特許庁の判断(原審決:不服2023-698号審決)
特許庁審判官(合議体)は、令和7年8月6日、『本願商標は、これをその指定商品である「クレンジングオイル」に使用する場合、需要者に、その文字部分より、毛穴の汚れや古い角質などの皮膚の深部の汚れを落とすオイル状の洗浄剤という商品の品質を表示したものと認識、理解させるにとどまる。本願商標の横長長方形部分は、特異な態様からなるものとはいい難く、指定商品を取り扱う業界では、一般的に使用される文字部分の輪郭枠及び白色の背景色を表したものと認識されるから、出所識別標識としての機能を果たすものとはいえない』、また、『原告は、長年にわたって本願商標を継続的に使用しているが、販売本数、販売実績及びブランドシェアは減少傾向にあることに加え、多数の化粧品メーカーが、毛穴の汚れや古い角質など皮膚の深部の汚れを落とすオイル状の洗浄剤の意味合いの表示として、「DEEP CLEANSING OIL」の文字を使用していることからすれば、本願商標が、需要者の間において、原告の業務に係る商品を表示する商標として、広く認識されるに至っているとは認められない。』として、拒絶審決を下したことから、原告は、同年9月22日、原審決の取消しを求め、知財高裁に提訴しました。
知財高裁の判断
- 本願商標の欧文字部分は、幾分デザイン化されているとはいえ、その字体や配置に外観上顕著な特徴があるということはできない。欧文字とほぼ同じ太さの長方形の枠に囲われ、枠内の背景は白色とされているが、文字部分を枠で囲み、枠内の背景色を文字部分とコントラストをつけた色とすることは、当該文字部分を目立たせるためのありふれた手法であり、本願商標の指定商品と類似する化粧品についても、そのような表示を採用する商品は複数存在することが認められるから、「普通に用いられる方法」の域を出ないと解される。したがって、本願商標が法3条1項3号に該当するとした本件審決の判断に誤りはない。

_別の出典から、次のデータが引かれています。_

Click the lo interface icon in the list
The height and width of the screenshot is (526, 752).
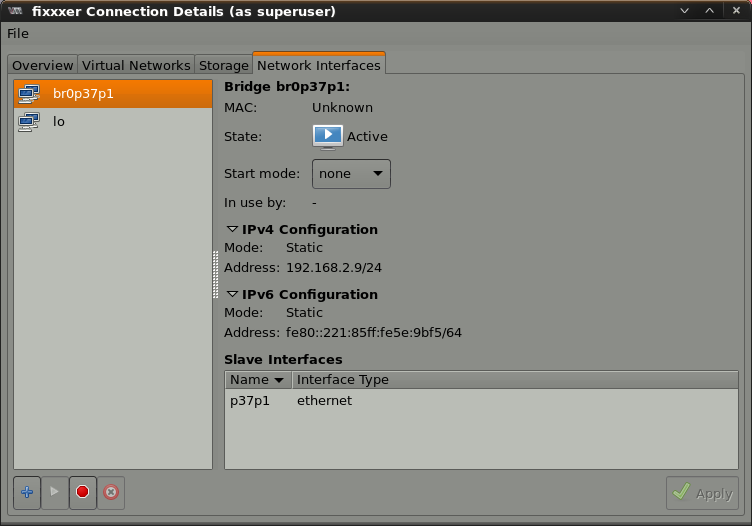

- 原告が約30年にわたり本願商標を付した本件商品を継続的かつ大量に販売してきたこと、本件商品について新聞広告等による宣伝活動が活発に行われるとともに、女性雑誌に多数回にわたって取り上げられ、平成22年までは人気ランキングにおいてクレンジング部門の第1位に選出されたことからすれば、同年ないし平成23年頃の時点においては、本願商標は、原告の業務に係る本件商品を示す標章として、全国の需要者に相当程度浸透していたと認めることができる。
- 一方、遅くとも平成21年以降、複数の化粧品メーカーにより、本願商標と称呼及び観念を同じ「DEEP CLEANSING OIL」商品名に含むクレンジングオイルが販売されるようになったこと、これらの商品の多くが、毛穴の中まで浸透して汚れを落とすこと、古い角質を浮き上がらせて除去することをうたっていること照らすと、本願商標中の文字部分は商品の種類ないし品質を示す共通名称と認識されるようになったと推認するのが相当である。これに加え、本件商品の表面には本願商標だけでなく原告の企業名も表示され、広告類でも「DHCディープクレンジングオイル」等と表示されていることを勘案すると、需要者が、本願商標により原告の業務に係る商品であることを認識することができると認めることは困難である。したがって、本願商標が法3条2項に該当しないとした本件審決の判断に誤りはない。
- 過去の一時期において本願商標が原告の業務に係る商品を示すものとして需要者の間に広く認識されていたとしても、それはその時点までの宣伝広告や販売実績によるものであって、その後に販売実績やシェアが低下すれば本願商標に係る需要者の認識の低下に結びつき得る。そうすると、この点を指摘した本件審決の判断に誤りがあるということはできない。